• [Word and element locating data]
————————

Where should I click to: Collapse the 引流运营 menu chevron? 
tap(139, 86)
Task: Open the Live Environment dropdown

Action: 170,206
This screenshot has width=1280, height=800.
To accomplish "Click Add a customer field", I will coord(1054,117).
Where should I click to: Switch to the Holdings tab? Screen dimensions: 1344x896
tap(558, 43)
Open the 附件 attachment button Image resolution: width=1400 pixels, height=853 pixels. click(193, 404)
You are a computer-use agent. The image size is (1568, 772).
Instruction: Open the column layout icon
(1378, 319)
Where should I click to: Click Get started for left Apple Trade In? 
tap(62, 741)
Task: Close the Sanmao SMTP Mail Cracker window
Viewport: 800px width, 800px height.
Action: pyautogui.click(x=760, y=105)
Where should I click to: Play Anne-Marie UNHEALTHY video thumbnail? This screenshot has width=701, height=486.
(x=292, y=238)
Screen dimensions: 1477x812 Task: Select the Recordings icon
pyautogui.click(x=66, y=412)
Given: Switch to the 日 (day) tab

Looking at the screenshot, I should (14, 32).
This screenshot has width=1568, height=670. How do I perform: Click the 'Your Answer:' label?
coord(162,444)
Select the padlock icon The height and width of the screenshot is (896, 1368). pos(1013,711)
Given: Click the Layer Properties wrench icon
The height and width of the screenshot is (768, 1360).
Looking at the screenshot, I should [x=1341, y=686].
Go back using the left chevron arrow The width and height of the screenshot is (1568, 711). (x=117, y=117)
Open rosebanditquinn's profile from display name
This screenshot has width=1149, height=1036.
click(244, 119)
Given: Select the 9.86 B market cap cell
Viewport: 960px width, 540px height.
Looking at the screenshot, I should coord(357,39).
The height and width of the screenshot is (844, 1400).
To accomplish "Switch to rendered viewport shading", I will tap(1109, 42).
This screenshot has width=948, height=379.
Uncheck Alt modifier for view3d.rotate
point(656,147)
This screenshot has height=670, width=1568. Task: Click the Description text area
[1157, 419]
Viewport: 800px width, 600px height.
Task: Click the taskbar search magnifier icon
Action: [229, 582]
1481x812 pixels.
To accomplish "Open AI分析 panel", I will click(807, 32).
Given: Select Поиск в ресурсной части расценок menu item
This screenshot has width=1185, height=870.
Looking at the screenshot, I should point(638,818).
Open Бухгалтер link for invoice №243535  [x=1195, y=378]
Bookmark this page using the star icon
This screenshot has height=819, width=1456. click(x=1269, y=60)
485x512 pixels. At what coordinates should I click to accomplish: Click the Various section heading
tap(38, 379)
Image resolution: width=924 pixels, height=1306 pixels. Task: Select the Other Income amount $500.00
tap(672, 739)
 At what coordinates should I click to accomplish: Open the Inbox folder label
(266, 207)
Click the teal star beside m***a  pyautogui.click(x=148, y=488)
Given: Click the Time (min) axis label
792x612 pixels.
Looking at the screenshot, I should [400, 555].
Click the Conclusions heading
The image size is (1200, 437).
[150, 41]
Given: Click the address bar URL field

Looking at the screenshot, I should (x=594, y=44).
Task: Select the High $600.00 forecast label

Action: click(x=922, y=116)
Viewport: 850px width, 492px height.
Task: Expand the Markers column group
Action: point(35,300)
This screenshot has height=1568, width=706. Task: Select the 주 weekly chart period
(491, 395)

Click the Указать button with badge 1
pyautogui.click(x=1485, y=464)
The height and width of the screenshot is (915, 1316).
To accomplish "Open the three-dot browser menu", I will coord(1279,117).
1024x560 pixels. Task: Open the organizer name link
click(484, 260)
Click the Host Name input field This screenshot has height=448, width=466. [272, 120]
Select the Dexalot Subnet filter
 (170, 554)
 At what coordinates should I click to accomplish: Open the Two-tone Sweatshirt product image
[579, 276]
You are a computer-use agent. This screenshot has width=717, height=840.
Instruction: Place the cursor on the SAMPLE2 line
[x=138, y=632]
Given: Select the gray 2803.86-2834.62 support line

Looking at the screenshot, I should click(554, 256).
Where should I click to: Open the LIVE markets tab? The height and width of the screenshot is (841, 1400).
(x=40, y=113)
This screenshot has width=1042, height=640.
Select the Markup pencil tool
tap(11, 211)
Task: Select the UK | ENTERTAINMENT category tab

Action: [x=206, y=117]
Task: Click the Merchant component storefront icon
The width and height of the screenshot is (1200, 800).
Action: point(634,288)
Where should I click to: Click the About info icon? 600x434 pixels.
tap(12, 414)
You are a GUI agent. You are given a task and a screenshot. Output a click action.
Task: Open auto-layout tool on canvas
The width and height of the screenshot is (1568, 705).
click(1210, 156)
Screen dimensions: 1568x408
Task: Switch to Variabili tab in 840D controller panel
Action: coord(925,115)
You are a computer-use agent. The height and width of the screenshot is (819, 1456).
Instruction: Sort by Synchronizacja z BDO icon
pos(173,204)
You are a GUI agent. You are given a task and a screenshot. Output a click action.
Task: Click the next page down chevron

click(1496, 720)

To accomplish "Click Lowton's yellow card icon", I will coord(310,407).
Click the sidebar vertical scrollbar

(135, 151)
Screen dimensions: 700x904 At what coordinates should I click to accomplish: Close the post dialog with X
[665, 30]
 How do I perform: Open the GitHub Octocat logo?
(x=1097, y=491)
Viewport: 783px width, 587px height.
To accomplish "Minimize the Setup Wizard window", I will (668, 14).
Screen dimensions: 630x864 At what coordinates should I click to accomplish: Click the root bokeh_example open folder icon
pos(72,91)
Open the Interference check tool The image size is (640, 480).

————————

• [Prompt]
Rewrite the part of the data that opens with the line containing "Task: Select the High $600.00 forecast label" and closes with the line containing "pos(173,204)", changing "Host Name" to "Server Name" and leaving everything else the same. Give only those lines.

• [Full solution]
Task: Select the High $600.00 forecast label

Action: click(x=922, y=116)
Viewport: 850px width, 492px height.
Task: Expand the Markers column group
Action: point(35,300)
This screenshot has height=1568, width=706. Task: Select the 주 weekly chart period
(491, 395)

Click the Указать button with badge 1
pyautogui.click(x=1485, y=464)
The height and width of the screenshot is (915, 1316).
To accomplish "Open the three-dot browser menu", I will coord(1279,117).
1024x560 pixels. Task: Open the organizer name link
click(484, 260)
Click the Server Name input field This screenshot has height=448, width=466. [272, 120]
Select the Dexalot Subnet filter
 (170, 554)
 At what coordinates should I click to accomplish: Open the Two-tone Sweatshirt product image
[579, 276]
You are a computer-use agent. This screenshot has width=717, height=840.
Instruction: Place the cursor on the SAMPLE2 line
[x=138, y=632]
Given: Select the gray 2803.86-2834.62 support line

Looking at the screenshot, I should click(554, 256).
Where should I click to: Open the LIVE markets tab? The height and width of the screenshot is (841, 1400).
(x=40, y=113)
This screenshot has width=1042, height=640.
Select the Markup pencil tool
tap(11, 211)
Task: Select the UK | ENTERTAINMENT category tab

Action: [x=206, y=117]
Task: Click the Merchant component storefront icon
The width and height of the screenshot is (1200, 800).
Action: point(634,288)
Where should I click to: Click the About info icon? 600x434 pixels.
tap(12, 414)
You are a GUI agent. You are given a task and a screenshot. Output a click action.
Task: Open auto-layout tool on canvas
The width and height of the screenshot is (1568, 705).
click(1210, 156)
Screen dimensions: 1568x408
Task: Switch to Variabili tab in 840D controller panel
Action: coord(925,115)
You are a computer-use agent. The height and width of the screenshot is (819, 1456).
Instruction: Sort by Synchronizacja z BDO icon
pos(173,204)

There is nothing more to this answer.